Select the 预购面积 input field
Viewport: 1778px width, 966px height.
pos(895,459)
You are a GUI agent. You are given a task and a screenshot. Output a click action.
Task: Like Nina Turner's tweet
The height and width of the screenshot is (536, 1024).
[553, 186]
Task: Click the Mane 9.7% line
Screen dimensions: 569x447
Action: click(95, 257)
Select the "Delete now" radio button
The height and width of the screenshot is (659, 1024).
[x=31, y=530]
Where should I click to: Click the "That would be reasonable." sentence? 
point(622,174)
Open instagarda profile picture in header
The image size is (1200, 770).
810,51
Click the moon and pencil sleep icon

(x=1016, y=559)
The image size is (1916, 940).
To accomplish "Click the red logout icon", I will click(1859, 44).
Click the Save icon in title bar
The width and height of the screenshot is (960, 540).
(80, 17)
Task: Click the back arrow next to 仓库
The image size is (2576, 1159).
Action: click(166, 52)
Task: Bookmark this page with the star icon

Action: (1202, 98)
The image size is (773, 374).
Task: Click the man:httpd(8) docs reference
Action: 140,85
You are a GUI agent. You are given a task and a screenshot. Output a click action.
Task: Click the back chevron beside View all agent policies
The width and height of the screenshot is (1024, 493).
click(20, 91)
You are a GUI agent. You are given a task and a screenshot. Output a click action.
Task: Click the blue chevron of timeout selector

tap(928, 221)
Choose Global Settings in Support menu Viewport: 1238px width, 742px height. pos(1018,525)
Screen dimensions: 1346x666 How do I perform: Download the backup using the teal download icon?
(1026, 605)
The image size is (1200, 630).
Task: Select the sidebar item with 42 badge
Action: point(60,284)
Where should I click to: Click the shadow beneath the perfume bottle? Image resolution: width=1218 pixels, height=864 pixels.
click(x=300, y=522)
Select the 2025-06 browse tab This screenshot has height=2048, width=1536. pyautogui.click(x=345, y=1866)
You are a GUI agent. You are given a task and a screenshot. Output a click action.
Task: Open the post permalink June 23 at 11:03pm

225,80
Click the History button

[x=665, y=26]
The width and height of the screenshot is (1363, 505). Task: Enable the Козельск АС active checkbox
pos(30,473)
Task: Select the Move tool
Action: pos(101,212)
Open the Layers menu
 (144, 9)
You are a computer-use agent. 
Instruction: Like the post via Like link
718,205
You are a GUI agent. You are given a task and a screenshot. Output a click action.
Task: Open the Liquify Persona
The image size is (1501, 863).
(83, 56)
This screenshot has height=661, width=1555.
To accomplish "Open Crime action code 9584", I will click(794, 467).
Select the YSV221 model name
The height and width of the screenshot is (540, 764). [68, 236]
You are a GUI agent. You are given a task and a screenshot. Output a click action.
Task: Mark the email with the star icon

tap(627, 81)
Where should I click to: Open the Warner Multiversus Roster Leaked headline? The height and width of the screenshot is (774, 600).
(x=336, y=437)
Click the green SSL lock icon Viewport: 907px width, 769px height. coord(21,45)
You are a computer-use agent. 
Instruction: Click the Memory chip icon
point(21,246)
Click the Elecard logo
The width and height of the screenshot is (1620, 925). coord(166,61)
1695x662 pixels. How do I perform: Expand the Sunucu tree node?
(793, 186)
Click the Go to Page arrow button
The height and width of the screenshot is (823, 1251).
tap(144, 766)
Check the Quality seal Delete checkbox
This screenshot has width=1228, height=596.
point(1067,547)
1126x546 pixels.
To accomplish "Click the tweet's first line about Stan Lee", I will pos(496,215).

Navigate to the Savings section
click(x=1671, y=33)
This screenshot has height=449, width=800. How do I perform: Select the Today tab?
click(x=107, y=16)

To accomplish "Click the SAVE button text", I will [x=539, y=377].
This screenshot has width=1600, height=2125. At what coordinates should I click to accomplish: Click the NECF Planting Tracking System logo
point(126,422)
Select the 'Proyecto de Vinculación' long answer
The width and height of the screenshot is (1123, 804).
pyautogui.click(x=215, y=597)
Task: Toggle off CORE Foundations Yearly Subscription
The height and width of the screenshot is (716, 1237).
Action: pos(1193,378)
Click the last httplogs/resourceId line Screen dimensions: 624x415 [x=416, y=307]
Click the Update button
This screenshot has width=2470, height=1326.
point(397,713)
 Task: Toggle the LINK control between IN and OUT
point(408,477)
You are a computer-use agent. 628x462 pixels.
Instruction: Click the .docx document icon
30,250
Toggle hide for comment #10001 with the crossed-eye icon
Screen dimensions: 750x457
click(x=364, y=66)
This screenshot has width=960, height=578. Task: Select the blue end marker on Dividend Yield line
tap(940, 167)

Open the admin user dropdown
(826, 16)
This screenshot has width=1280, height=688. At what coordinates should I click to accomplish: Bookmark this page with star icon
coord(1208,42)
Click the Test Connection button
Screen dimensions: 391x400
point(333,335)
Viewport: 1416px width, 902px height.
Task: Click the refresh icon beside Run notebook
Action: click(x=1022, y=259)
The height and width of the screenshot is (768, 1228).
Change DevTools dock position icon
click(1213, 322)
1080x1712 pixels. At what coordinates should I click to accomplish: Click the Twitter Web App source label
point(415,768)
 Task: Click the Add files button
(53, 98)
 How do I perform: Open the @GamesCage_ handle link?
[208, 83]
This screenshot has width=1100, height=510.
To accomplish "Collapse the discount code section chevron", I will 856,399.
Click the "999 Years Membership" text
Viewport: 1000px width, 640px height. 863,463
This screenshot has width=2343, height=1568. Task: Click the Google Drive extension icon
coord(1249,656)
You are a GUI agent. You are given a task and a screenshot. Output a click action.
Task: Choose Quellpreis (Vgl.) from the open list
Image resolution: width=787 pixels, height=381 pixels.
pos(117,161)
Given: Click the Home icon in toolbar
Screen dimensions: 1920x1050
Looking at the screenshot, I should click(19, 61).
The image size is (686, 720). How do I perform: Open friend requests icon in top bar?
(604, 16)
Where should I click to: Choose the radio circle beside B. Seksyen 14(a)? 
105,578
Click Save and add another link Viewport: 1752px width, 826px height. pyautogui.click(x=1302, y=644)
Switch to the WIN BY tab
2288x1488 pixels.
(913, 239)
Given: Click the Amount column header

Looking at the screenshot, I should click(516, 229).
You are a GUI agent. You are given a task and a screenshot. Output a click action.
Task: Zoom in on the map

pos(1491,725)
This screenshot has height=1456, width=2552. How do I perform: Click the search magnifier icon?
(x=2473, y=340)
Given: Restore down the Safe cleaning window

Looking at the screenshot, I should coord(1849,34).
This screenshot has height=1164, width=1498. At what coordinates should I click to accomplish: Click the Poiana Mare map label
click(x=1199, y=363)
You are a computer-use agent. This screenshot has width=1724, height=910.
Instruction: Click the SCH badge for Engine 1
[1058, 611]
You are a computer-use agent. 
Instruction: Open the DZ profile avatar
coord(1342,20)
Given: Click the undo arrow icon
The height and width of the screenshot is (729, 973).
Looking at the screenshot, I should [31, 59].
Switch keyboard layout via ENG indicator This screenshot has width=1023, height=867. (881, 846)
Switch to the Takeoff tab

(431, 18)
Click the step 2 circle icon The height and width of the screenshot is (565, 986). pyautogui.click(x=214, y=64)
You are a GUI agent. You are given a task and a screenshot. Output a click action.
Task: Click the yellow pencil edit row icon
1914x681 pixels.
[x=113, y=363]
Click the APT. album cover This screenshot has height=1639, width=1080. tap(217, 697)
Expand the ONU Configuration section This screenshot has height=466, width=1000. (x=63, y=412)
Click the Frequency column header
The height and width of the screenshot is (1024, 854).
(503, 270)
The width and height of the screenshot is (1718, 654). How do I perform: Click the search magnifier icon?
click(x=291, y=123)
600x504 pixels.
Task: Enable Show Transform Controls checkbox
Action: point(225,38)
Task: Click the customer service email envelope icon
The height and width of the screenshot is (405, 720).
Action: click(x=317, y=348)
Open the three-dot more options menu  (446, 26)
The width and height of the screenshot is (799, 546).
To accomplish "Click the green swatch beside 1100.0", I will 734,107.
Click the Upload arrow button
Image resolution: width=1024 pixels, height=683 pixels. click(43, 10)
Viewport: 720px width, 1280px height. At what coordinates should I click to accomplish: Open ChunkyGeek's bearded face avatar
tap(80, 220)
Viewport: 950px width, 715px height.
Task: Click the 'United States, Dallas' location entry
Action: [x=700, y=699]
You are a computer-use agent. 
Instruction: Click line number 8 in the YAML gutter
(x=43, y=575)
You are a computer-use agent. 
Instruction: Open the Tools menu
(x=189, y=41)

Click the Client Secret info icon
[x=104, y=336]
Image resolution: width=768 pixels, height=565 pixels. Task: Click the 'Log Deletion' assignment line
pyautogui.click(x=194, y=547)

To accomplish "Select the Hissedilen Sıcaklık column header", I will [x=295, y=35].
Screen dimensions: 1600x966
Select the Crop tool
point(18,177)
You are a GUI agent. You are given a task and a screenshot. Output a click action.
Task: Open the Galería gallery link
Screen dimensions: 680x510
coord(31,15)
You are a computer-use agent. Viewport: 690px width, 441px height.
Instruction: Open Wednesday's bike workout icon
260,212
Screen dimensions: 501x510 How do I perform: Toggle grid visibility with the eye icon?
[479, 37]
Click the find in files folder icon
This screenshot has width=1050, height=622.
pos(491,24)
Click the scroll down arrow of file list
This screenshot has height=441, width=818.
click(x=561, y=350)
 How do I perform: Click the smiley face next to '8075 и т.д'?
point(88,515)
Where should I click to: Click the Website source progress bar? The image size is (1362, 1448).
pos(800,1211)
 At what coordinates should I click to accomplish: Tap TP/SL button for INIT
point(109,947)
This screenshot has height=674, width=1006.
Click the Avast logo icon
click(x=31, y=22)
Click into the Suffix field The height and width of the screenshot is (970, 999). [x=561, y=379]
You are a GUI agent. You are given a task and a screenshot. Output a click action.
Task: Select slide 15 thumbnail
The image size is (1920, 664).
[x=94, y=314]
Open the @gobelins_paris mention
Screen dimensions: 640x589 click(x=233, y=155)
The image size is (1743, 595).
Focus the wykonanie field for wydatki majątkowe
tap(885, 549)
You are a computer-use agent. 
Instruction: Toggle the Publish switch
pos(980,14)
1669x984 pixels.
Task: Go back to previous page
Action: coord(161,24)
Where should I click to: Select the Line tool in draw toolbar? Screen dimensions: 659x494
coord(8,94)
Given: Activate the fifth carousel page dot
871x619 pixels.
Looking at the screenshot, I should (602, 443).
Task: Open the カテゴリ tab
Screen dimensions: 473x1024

> _WORK TO COMPLETE_: Copy out the range of lines above starting at the line with "Task: Open the post" and ending at the line with "Task: Open the Liquify Persona", exactly and including both.

> _REPLY_:
Task: Open the post permalink June 23 at 11:03pm

225,80
Click the History button

[x=665, y=26]
The width and height of the screenshot is (1363, 505). Task: Enable the Козельск АС active checkbox
pos(30,473)
Task: Select the Move tool
Action: pos(101,212)
Open the Layers menu
 (144, 9)
You are a computer-use agent. 
Instruction: Like the post via Like link
718,205
You are a GUI agent. You are given a task and a screenshot. Output a click action.
Task: Open the Liquify Persona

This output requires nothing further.